### Page text
Name of Waterfall



Vøringsfossen is found 10km east of the visitors center in Øvre Eidfjord along Highway 7 in Eidfjord. There are three primary vistas from which to view the falls. The first is found at the large parking area and tourist shop along Highway 7 just past the spiral tunnels which climb out of Måbodalen. Trails lead to views looking into the canyon and good views of neighboring Tysvikjofossen, but the views of Vøringsfossen itself are severely lacking (though there is easy access to the upper tiers via the old road bridge). The best views are had by continuing for another kilometer and turning left at the sign for Fossli. Drive to the end of the road at the Fossli Hotel and follow the trails to the edge of the gorge, where the falls are seen in full view from near the top of Tysvikjofossen. The third option is to hike to the base of the falls via a rugged trail that begins at a rest area between two tunnels about 4km west of the Vøringsfossen viewpoint along Highway 7. The trail follows the river up the gorge for about 2 1/2 km to a mist-soaked view at the base of the falls.Roaring 182 meters (597 feet) down the head of the impressive Måbodalen, Vøringsfossen is among Norway’s most famous natural features and may be the most visited waterfall in the country (certainly within the top 3). The falls are made up of three to five distinct drops, depending on how high the flow is. The first is a 5 meter fall located beneath the old highway bridge at the top of the falls.

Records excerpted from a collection
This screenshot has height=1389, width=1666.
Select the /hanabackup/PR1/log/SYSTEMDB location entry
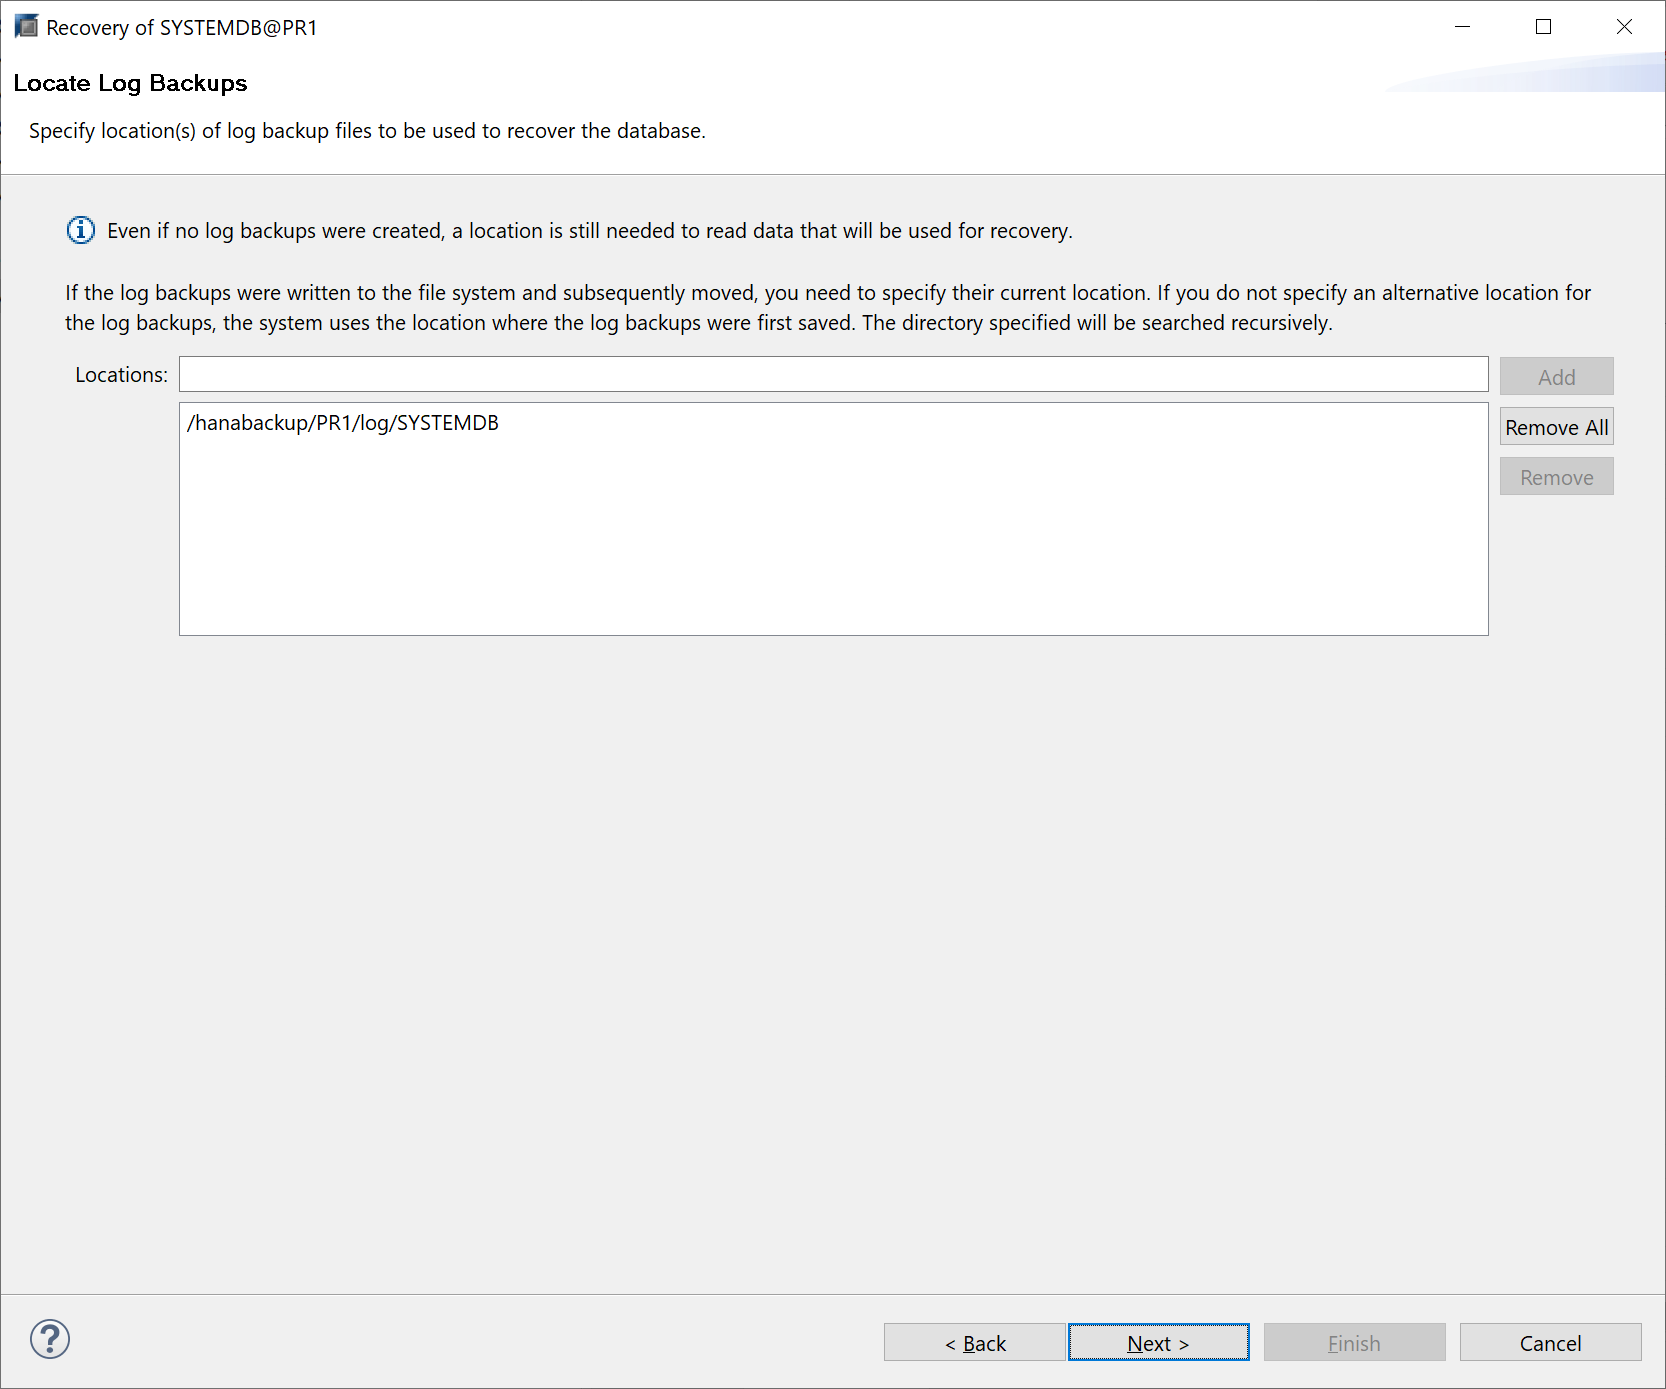pos(343,423)
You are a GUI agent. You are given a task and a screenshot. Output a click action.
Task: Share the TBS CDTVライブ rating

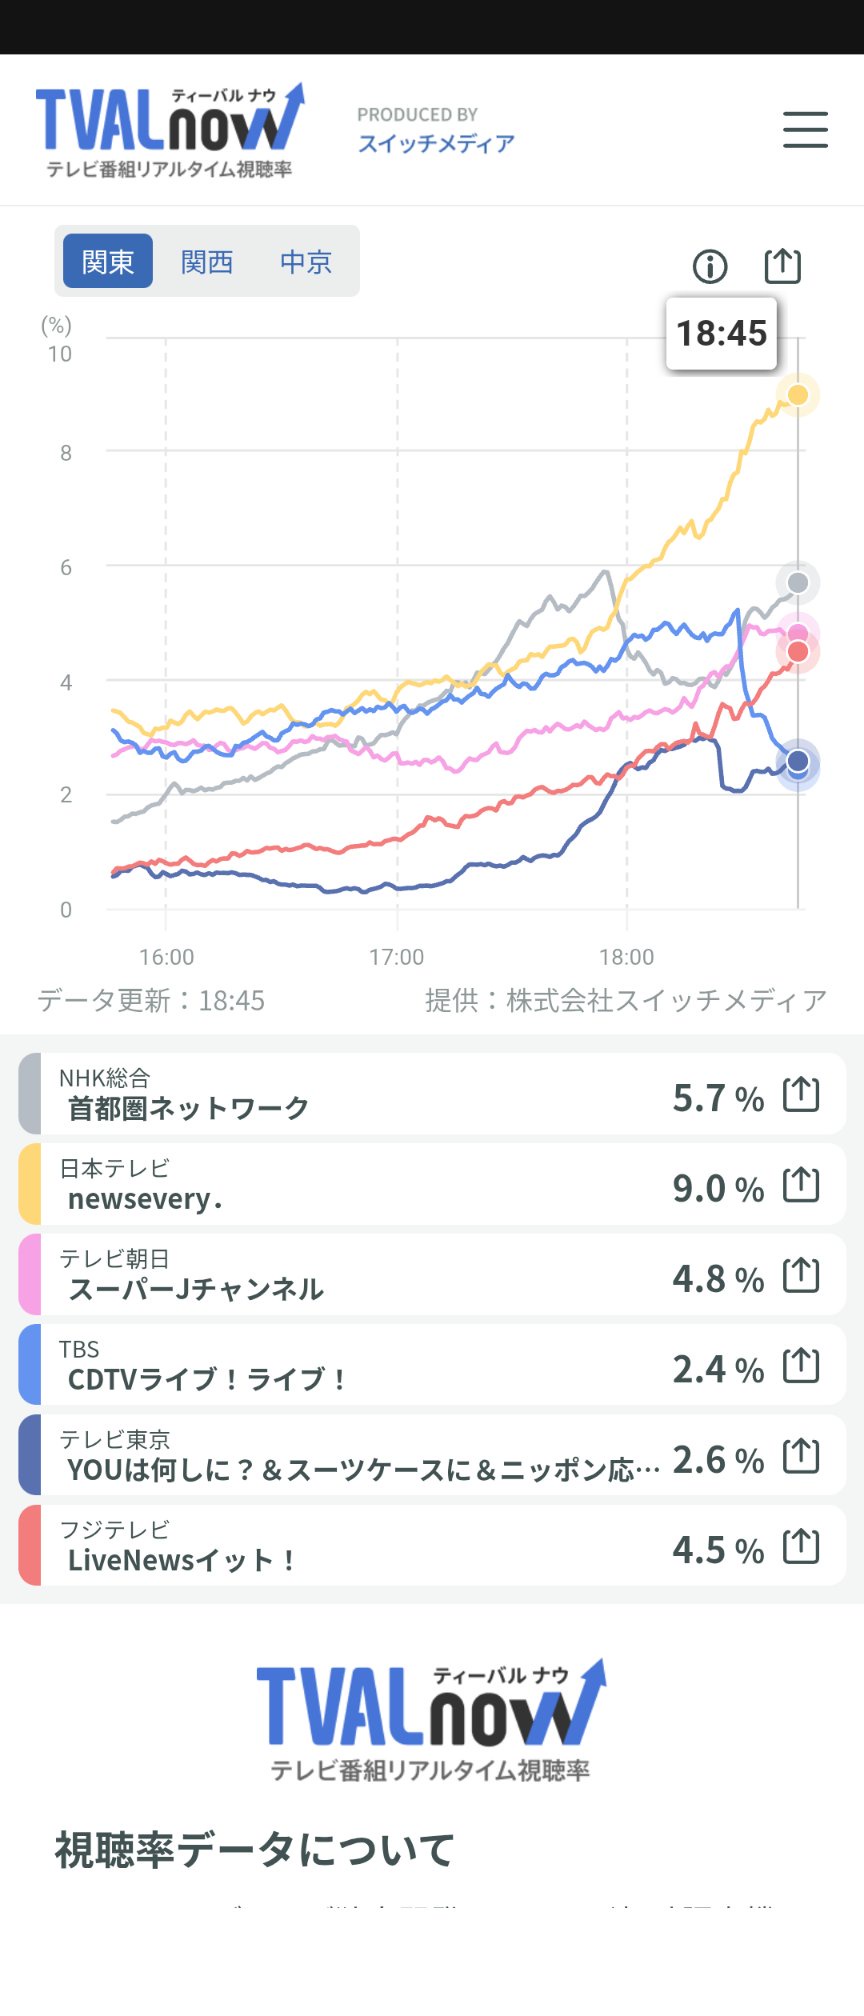click(x=801, y=1365)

### Exercise instructions
Answer these questions using the text about Vøringsfossen above the rows.
1. How far east of the visitors center in Øvre Eidfjord is the waterfall found?
2. What is the waterfall's total height in meters?
3. How tall is the first drop, and where is it located?

### The response
1. 10km
2. 182 meters
3. It is a 5 meter fall beneath the old highway bridge at the top of the falls.